Sabalenka was thinking: 'What could go wrong?'
INDIAN WELLS — The man on the microphone, which appeared to be the one piece of electronic equipment working correctly, kept asking for patience and telling us that everything would be fine, making it sound like we were waiting for a BART train and not a tennis match.
The buzzers and horns that let us know a ball might be long or wide, outside the lines were inoperative.
Minutes were clicking away. Five, 10, 15.
Up in the glass-walled media boxes, someone shouted, “They’ve kept score for a hundred years without electricity.”
The first two women’s semifinalists in BNP Paribas Open, Aryna Sabalenka and Maria Sakkari, couldn’t even walk across the court, never mind hitting a few warmup balls.
“For a second I was thinking, oops, something is going to go wrong today,” said Sabalenka. “It’s not going to be the same.”
Very little went wrong, if anything, on Friday for Sabalenka, who beat Sakkari 6-2, 6-3 as the tennis mavens choose to point out, book a place in the final.
In contrast, nothing seemingly went wrong for Iga Swiatek, the one at the top of the heap in women’s tennis. At least until Friday evening, when she was blitzed by Elena Rybackina, 6-2, 6-2.

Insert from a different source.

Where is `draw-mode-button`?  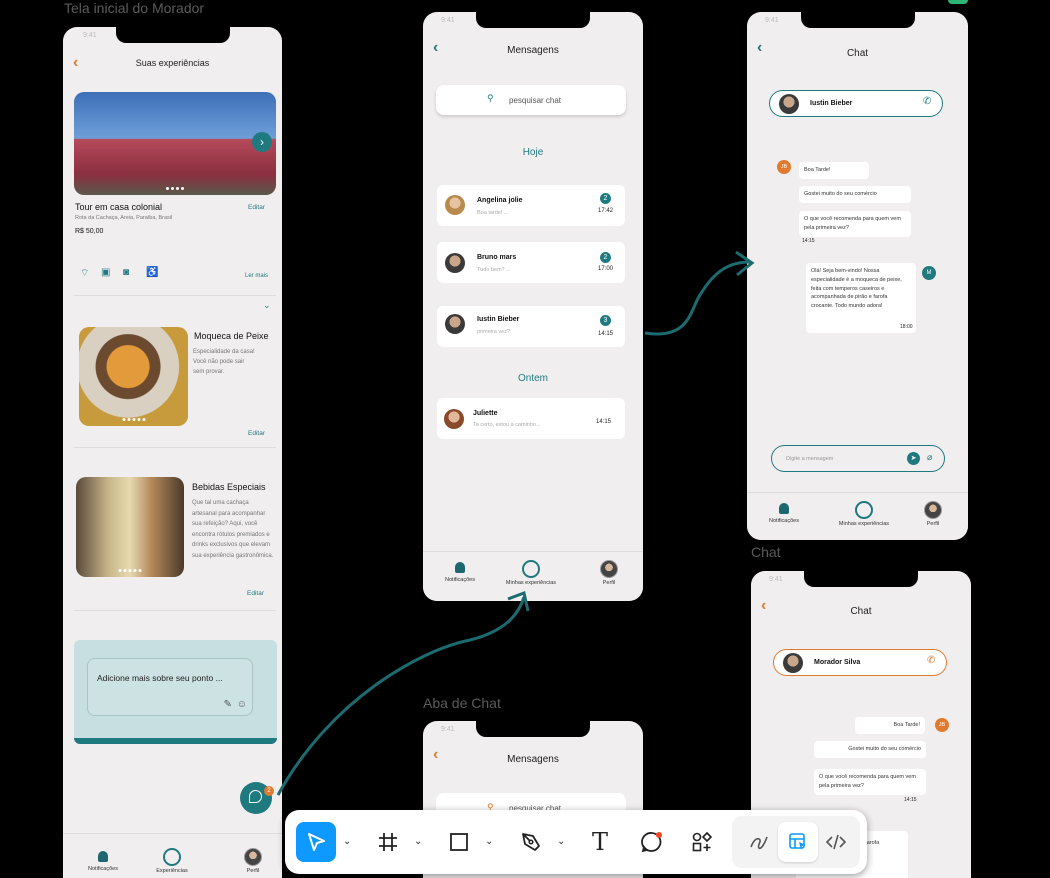
draw-mode-button is located at coordinates (759, 842).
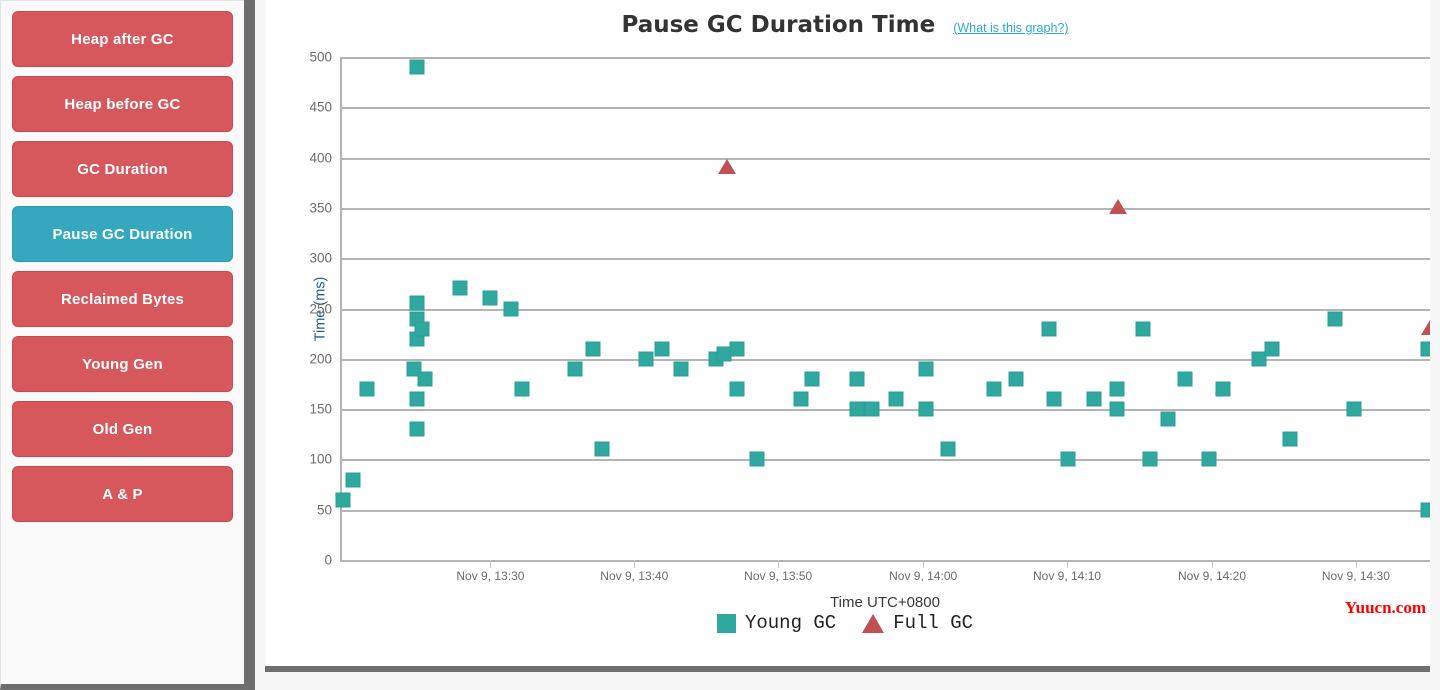 This screenshot has width=1440, height=690. I want to click on y-axis-tick-label: 500, so click(320, 57).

That left Swiatek a bit bewildered and the writers and announcers understandably asking, how the heck did this happen?
“Well, I don’t know,” was Swiatek’s response. “Honestly, I feel like it’s more me and kind of my mistakes. For sure, Elena played great, and I feel like against her I have to play better.”
Swiatek certainly did on Friday.
“I’m also not feeling 100 percent physically. I have a little discomfort in my rib, and we’re gonna consult with the medical team. For sure I’m going to use these days off before Miami (the next event), so now I actually have one more day.”
Both of last year’s Indian Well champs failed to get to the last step this time, Taylor Fritz losing in the quarters.
The way Sabalenka has been rolling her victory over Swiatek isn’t quite a shock. She’s 17-1 this year (the loss in Dubai stopped a 13-match win streak) and now is using her head as well as her booming serve.
“I wasn’t going for the lines,” said Sabalenka. “I’m not that good at tennis.”
Some might argue with that idea. She was fine at keeping her cool after the delay.
“Stuff like that can happen,” said Sabalenka. “And I remind myself that’s OK. So I just have to calm myself and relax until they fix the system.”
Something different.
“I understand now I can control myself in these situations. I can switch my focus and bring myself back. My goal is to keep winning.”
No matter what goes with the electronic scoring, or what doesn’t.